**What is required:** Please set down, unchanged, the line containing "Home (169, 20)" and all the lines that follow it until the data below ends.
======
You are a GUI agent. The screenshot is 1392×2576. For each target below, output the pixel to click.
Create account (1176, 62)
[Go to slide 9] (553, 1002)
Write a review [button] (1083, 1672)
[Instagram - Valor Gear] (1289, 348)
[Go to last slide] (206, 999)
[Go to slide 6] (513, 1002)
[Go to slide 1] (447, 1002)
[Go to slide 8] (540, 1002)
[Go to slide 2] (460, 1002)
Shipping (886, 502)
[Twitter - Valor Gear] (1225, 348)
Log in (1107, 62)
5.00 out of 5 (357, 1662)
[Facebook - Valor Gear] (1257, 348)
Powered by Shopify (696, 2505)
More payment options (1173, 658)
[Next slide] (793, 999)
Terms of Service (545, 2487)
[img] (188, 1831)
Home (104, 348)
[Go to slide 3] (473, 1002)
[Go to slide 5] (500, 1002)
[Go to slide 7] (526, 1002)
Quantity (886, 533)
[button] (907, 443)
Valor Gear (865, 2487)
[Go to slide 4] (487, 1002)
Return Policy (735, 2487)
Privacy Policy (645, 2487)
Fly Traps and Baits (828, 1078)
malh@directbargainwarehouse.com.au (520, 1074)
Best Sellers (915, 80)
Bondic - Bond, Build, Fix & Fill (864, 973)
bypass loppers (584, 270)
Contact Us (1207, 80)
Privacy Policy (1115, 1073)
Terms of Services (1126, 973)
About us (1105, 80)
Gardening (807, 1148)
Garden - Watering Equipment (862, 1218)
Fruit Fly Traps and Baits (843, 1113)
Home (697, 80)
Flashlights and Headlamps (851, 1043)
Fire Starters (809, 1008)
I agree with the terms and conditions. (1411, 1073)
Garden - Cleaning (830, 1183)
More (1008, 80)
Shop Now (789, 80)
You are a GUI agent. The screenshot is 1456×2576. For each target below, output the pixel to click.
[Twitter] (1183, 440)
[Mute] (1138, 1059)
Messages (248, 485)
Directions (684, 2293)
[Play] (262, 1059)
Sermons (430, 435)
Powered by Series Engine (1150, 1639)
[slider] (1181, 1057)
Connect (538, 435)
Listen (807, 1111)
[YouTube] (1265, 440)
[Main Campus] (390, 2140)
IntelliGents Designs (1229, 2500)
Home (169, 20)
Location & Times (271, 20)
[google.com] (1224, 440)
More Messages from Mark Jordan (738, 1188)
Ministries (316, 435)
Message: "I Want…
======
**Written answer:**
Home (169, 20)
Location & Times (271, 20)
[google.com] (1224, 440)
More Messages from Mark Jordan (738, 1188)
Ministries (316, 435)
Message: "I Want…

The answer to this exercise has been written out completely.